Comparison to nearby messengers

Briefly, because comparisons are useful and because we believe in them.

Signal is, in our opinion, the closest design philosophy. Signal protects message contents with rigorous E2EE, treats metadata reduction as a first-class concern, and publishes a clear threat model. Signal is centralised on a single operator and uses phone numbers as identity. Sudo is non-custodial on identity (your wallet) and decentralised on dispute resolution (the validator set). Both are good fits for different threat models.

Telegram is the worst-case comparison. Telegram's default chats are not end-to-end encrypted. Group chats are never end-to-end encrypted. The threat model is "trust Telegram", which is a viable choice depending on your circumstances but should not be confused with the threat model of an actually encrypted messenger.

WhatsApp encrypts message contents with the Signal protocol but stores extensive metadata centrally and integrates with Meta's identity graph. Sudo holds neither.

Matrix is closest in spirit on the federation question. Matrix is more federated than Sudo (any homeserver can join), and Sudo is more cryptographically rigorous on group encryption (we use MLS, Matrix uses Olm/Megolm with known scaling caveats). Both are reasonable choices for organisations with technical staff.
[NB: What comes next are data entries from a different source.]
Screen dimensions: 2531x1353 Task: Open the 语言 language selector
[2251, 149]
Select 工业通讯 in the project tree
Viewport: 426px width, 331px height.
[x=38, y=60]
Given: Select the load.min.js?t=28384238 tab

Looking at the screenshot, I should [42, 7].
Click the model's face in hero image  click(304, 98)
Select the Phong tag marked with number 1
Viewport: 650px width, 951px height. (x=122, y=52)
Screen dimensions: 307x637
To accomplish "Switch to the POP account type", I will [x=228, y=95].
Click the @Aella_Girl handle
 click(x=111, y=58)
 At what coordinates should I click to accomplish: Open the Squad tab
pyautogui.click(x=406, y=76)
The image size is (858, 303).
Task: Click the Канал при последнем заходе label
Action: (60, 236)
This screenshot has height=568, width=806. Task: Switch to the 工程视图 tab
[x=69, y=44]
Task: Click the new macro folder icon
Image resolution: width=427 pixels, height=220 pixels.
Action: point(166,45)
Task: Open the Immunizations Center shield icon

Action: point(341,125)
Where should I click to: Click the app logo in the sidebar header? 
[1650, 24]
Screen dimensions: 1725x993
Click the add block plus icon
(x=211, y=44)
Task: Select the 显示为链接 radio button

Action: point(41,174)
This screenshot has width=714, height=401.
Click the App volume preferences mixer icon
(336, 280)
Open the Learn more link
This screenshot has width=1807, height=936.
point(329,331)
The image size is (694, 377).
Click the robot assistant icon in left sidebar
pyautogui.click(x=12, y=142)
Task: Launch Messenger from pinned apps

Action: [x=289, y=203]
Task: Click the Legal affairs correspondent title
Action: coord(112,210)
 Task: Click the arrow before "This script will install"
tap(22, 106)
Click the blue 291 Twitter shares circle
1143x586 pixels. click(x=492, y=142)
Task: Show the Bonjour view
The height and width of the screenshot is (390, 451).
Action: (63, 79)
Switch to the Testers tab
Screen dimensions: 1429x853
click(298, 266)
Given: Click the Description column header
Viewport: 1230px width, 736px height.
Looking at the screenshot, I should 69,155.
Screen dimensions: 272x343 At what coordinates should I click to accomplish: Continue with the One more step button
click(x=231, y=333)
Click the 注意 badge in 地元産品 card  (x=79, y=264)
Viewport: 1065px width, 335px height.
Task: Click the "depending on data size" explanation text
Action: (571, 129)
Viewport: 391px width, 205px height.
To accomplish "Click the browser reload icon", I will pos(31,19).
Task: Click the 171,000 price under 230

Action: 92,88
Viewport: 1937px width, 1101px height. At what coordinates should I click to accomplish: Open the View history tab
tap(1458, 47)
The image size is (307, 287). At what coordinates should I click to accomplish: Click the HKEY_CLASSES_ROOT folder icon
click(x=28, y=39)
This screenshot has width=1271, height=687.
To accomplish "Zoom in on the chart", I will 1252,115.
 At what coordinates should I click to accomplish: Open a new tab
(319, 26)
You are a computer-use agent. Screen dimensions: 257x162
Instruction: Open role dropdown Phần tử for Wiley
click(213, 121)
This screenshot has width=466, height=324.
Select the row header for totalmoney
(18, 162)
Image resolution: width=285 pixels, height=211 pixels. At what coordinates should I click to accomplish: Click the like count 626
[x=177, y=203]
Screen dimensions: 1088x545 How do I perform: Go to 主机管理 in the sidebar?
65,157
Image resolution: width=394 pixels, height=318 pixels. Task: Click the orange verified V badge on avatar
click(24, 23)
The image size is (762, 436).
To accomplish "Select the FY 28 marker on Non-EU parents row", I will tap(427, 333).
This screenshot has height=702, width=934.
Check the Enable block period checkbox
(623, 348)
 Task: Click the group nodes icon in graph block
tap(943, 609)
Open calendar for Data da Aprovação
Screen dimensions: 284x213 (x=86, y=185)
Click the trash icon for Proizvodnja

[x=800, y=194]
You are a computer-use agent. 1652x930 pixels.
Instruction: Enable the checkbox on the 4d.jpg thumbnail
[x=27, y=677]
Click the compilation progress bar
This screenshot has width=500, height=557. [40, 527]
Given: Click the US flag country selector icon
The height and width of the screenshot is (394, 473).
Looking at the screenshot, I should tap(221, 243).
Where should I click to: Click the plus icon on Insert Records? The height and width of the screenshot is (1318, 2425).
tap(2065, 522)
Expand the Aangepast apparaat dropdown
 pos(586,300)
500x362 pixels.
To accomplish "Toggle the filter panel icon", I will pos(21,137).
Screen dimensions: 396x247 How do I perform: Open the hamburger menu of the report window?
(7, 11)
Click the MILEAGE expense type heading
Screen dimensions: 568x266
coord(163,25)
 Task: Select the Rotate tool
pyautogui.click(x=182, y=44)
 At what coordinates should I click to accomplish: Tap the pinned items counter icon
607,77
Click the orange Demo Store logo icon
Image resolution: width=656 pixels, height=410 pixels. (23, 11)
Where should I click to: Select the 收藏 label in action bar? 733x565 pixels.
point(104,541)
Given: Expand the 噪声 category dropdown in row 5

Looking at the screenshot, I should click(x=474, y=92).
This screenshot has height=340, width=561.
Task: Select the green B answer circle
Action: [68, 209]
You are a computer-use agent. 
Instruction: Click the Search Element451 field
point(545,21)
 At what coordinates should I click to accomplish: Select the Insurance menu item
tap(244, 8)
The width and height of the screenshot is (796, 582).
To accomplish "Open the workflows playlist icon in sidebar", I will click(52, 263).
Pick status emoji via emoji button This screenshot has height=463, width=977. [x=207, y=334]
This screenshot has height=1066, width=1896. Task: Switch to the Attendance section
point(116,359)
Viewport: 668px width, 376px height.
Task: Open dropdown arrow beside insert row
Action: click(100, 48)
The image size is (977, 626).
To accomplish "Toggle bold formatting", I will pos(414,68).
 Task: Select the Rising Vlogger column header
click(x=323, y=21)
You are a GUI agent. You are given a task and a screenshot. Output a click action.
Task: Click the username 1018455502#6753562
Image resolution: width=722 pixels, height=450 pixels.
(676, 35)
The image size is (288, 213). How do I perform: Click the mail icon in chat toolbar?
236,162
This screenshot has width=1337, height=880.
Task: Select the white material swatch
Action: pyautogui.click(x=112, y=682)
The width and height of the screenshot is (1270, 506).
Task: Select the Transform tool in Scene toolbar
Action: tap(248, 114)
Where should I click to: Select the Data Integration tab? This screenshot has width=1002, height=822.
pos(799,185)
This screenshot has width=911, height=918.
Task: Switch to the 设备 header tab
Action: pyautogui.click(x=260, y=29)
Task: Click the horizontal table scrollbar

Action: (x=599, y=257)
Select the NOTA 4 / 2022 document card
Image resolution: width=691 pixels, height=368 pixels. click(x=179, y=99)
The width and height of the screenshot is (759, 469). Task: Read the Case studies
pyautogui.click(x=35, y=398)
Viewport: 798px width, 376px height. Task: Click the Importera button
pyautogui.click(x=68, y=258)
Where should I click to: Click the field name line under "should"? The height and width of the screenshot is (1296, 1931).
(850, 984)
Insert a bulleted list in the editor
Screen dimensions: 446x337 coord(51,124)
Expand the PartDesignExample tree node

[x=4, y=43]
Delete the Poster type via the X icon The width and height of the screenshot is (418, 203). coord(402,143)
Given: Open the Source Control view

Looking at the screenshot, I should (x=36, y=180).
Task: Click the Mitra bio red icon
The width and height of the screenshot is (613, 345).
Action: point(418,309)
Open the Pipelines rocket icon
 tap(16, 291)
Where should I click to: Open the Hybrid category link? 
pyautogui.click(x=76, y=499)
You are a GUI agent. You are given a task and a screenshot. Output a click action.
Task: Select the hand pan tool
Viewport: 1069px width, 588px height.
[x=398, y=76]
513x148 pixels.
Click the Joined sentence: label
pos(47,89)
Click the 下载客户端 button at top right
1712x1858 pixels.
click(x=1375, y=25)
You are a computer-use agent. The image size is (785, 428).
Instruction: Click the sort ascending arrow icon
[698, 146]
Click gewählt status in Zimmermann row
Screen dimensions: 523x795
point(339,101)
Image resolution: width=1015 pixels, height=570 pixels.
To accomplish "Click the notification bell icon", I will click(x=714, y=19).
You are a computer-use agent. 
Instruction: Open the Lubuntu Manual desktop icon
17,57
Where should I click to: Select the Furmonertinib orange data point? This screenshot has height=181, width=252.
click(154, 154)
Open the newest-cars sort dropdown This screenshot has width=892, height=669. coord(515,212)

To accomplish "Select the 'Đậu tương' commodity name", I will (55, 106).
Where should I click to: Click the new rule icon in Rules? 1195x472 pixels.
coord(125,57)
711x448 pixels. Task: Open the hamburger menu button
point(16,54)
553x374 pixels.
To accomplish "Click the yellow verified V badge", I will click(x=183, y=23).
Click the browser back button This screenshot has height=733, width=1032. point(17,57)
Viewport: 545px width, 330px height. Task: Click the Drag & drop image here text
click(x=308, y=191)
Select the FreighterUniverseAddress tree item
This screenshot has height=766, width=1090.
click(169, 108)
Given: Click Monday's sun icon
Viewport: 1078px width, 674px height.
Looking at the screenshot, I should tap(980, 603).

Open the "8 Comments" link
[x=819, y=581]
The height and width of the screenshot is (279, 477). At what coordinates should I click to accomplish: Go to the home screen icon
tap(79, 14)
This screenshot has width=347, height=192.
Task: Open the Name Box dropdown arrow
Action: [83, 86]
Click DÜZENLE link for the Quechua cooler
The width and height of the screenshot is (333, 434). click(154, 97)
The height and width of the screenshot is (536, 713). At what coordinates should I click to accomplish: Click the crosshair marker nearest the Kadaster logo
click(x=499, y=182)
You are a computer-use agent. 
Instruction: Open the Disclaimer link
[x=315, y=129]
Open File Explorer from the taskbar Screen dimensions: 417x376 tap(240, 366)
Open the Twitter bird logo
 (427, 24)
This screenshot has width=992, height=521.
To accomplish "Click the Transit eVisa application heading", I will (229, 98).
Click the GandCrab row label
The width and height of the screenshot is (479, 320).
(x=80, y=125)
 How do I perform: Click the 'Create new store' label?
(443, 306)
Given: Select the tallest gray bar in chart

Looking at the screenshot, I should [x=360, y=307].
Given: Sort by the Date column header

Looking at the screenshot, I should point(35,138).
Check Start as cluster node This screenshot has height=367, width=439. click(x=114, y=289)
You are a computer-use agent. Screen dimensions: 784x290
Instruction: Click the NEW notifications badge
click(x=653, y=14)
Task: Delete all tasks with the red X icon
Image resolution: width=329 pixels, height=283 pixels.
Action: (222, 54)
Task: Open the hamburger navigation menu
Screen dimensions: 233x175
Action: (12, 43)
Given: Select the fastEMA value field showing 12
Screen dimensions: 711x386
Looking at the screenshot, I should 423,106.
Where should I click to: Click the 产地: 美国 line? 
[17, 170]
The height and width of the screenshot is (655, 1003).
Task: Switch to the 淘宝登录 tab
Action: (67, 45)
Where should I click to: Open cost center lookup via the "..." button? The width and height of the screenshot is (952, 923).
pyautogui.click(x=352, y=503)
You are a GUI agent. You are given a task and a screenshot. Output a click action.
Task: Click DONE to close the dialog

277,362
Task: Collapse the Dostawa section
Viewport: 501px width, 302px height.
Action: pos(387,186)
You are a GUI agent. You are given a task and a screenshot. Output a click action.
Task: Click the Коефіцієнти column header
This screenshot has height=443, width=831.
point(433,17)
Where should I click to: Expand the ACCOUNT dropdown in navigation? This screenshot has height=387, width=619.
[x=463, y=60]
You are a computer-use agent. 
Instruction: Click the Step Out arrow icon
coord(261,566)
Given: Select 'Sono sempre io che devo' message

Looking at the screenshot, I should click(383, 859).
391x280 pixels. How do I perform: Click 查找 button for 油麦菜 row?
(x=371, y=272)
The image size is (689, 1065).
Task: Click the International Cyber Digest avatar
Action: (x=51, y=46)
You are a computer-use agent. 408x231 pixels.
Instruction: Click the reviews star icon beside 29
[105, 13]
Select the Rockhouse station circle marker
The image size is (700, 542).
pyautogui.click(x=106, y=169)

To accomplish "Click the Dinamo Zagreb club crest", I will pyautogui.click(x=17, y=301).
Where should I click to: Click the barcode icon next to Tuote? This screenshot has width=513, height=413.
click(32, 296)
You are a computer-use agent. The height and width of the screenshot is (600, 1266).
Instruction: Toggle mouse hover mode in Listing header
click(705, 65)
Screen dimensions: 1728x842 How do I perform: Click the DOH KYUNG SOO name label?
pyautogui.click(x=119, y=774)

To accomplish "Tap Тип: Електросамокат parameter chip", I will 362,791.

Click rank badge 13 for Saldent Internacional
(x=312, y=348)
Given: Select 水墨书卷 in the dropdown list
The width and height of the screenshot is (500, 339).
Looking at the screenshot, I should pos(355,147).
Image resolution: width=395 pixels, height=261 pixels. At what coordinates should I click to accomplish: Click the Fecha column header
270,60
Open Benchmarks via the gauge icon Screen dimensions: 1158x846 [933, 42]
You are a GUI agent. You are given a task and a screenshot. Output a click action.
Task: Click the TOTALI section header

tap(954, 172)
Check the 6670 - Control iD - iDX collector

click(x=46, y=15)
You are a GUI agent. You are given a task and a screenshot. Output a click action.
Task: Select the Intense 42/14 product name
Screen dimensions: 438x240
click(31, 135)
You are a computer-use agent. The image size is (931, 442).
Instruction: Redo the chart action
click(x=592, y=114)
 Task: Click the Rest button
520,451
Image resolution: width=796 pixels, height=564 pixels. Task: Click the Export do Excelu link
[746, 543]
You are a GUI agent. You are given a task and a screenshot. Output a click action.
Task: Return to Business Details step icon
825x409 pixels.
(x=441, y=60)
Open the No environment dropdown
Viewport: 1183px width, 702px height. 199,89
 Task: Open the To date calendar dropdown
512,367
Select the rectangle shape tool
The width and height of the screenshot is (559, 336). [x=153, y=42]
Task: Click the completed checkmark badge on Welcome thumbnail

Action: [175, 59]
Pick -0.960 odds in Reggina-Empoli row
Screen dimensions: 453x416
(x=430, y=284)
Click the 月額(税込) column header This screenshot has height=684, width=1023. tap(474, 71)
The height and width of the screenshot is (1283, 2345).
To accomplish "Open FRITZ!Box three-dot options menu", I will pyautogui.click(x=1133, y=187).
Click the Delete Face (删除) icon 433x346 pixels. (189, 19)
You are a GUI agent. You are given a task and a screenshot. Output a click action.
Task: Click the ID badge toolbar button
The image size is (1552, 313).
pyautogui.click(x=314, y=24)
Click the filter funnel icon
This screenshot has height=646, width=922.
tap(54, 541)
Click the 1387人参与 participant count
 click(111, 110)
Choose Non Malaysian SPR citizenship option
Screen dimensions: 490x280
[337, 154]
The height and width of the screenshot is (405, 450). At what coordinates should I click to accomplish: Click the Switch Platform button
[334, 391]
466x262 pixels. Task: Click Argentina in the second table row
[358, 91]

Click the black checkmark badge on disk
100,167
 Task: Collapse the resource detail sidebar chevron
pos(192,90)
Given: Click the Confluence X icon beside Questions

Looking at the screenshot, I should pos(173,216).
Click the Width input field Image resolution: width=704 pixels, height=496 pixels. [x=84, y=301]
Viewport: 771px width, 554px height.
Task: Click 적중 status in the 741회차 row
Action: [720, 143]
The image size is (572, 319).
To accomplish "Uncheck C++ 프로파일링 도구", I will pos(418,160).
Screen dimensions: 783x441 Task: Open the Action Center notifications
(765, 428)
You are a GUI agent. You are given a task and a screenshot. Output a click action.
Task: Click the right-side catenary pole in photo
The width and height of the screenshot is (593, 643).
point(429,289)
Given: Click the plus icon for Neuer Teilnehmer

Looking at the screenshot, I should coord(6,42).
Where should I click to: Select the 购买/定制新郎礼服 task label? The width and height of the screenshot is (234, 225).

Auditing your own threat model

The most important advice we can give is this: write down your own threat model before you choose a tool.

Who do you actually need to defend against? An ad-network advertiser? A controlling spouse? A national security service? A sophisticated cybercriminal? A jealous coworker? A subpoena? Each adversary has different capabilities, different budgets, different legal access, and demands different defences.

Once you have your model written down, evaluate every tool against it — not against a generic "encrypted" promise. Sudo's threat model is good for users worried about platform overreach, censorship, content surveillance, payment surveillance, and identity loss to a centralised authority. It is not good for users worried about state-sponsored physical surveillance or OS-level compromise.

If your situation is the second category, please use a security professional and a hardened device, not a consumer app. We mean that.

Where to go from here

The full technical version of this document, with citations to the underlying RFCs, our published audit reports and our ongoing research, lives in the security pages and the whitepaper. Vulnerability reports go to the security email on the security page; we run a paid bounty program through Immunefi and we acknowledge every responsible disclosure publicly.

Thanks for reading. Threat models are not glamorous, and we are grateful that you cared enough to read this far.